Poseidon doesn't take it well - he can barely contain his rage at his big brother's arrogance. Poseidon claims to be Zeus' equal and just as powerful as Zeus is. Iris persuades him to rethink this and Poseidon finally gives in, but threatens that if the Greeks aren't ultimately the winners of the war, the rift between him and Zeus will never heal. With that Poseidon disappears into the ocean. He does love a dramatic exit.
Seeing that Iris has completed her mission, Zeus turns to Apollo. Apollo's job is to go to Hector and invigorate him with new strength and courage. This is a tall order, since the last time we saw Hector he was bent over, vomiting and near death. Apollo swoops off down to Hector, who is still dazed but slowly coming to. Apollo's approach is to first taunt Hector, asking why he's so far from his troops. Defensive, Hector answers, explaining about the huge boulder to the chest he took from Ajax. Apollo drops the taunting act and reassures Hector, telling him that Zeus is on his side and has sent Apollo to save him.
The Trojans Are Coming! The Trojans Are Coming!
Thanks to Apollo, Hector is refreshed. He rejoins the ranks, and when the Greeks see him, their hearts collectively sink. This is bad news for them. The Greek Thoas tries to rouse his troops, calling for the best fighters to hold their ground and defend their ships while the rest of the Greeks fall back. The elite Greek fighters respond, falling into line and holding fast in front of their ships.
But they face a daunting onrush of angry Trojans. The gods - for the moment - are against the Greeks, and the presence of the immortal Apollo gives the Trojans the advantage. Although the Greeks admirably stand up to the charge, they are no match for the Trojans and their helpful god. The Trojans keep advancing, and Apollo tears into the Greek ramparts with the ease of a child kicking down sand castles. Most of the Greeks are fleeing in panic by now.

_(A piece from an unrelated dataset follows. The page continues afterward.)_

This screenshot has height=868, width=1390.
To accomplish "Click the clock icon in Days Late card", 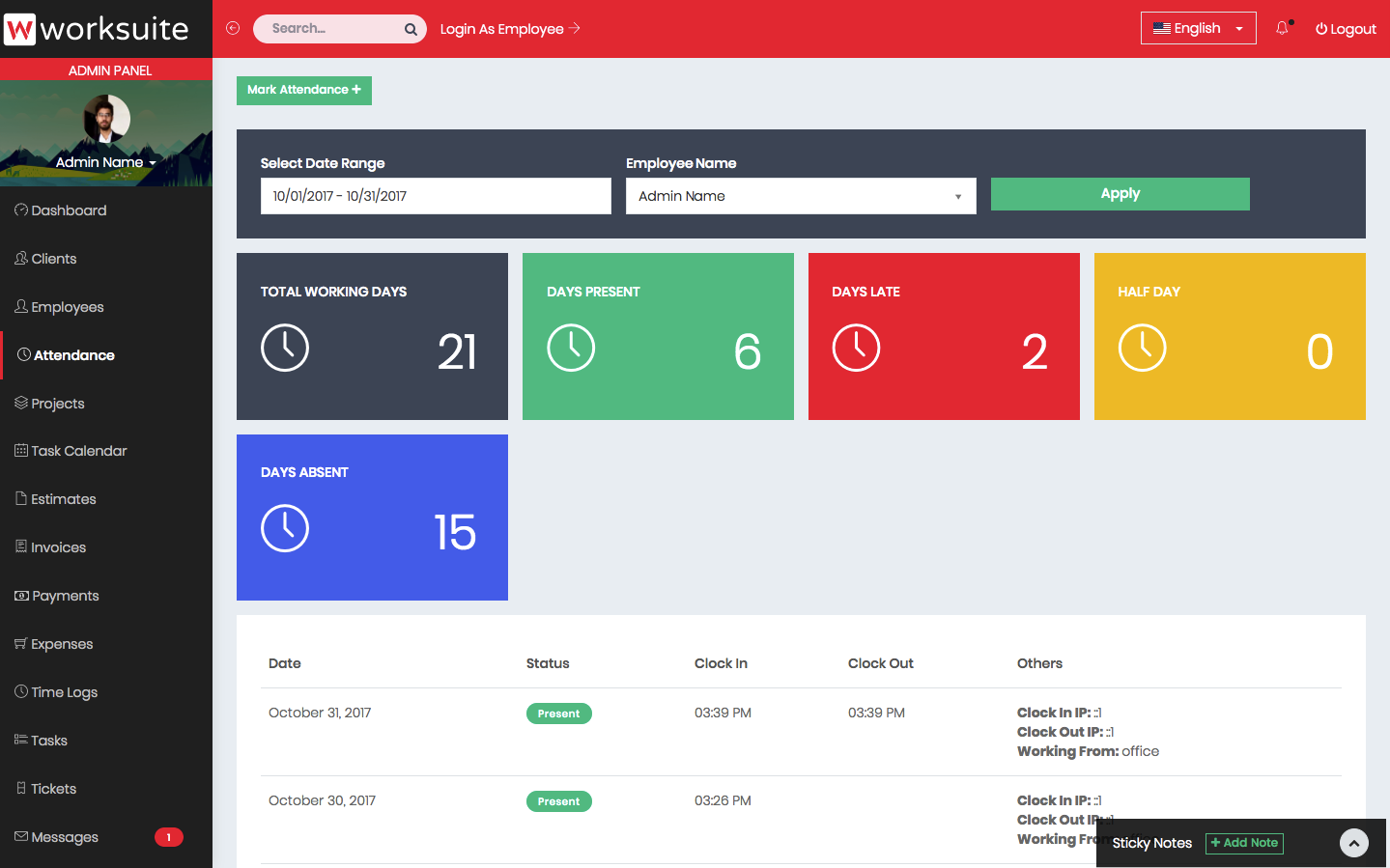I will pyautogui.click(x=856, y=348).
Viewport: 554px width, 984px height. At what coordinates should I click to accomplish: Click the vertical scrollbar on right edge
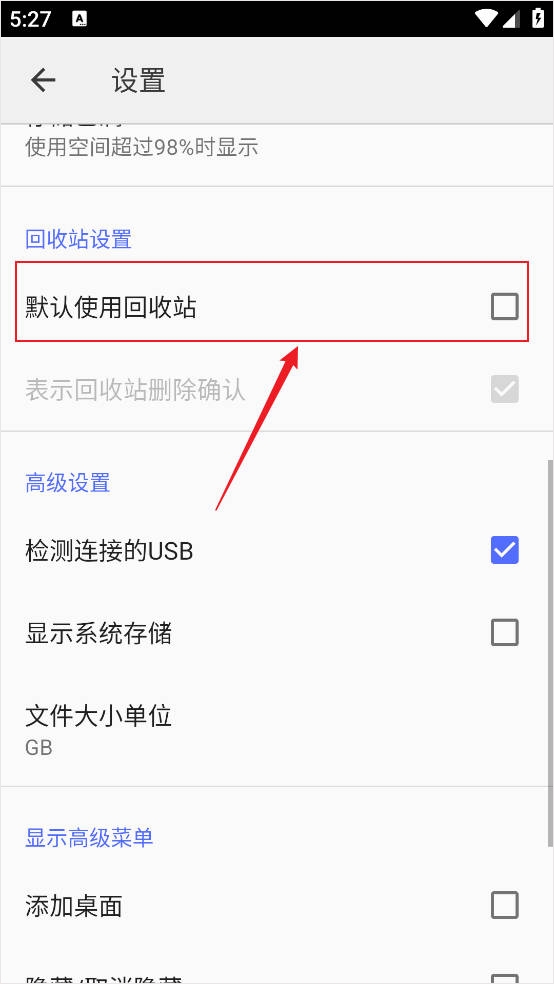point(550,653)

Although everything is going the Trojans' way, we must never forget that the ultimate plan is for the Greek side to prevail. We get some indication of this toward the end of Book 15. The pounding the Greeks are getting spurs Patroclus to run to Achilles side. This foreshadows Achilles' eventual return to combat. But for now, the gods are still helping the Trojans - in fact, Zeus himself intervenes to break the bowstring of the Greek Teucer, who comes very close to killing Hector.
As the battle rages on, Hector feels strong and confident in the support of the gods. Zeus will only go so far before he turns on the Trojans, but for the moment he's giving Hector his full share of glory. Hector's days may be numbered, but he's going out a hero. Book 15 ends with Hector pressing forward, intending to set fire to the ships, with the Greeks still valiantly trying to hold on and defend.
Book 15 of The Iliad involves Zeus' intervention to restore power to the Trojans. Zeus has Iris convince Poseidon to stop helping the Greeks. He then commands Apollo to help out the Trojans, specifically Hector, who is nearly beaten. With Apollo's help, Hector regains his strength and confidence and the Trojans mount an awesome attack on the Greek ships. Hector is at his most fully heroic, and Zeus is on his side, but the favor of the gods will soon run out. Zeus himself admits that he is only helping the Trojans so that Achilles will look even better when he finally rejoins the fighting. Hector, in the meantime, will make hay while the sun shines, and Book 15 ends with him about to set fire to the Greek ships.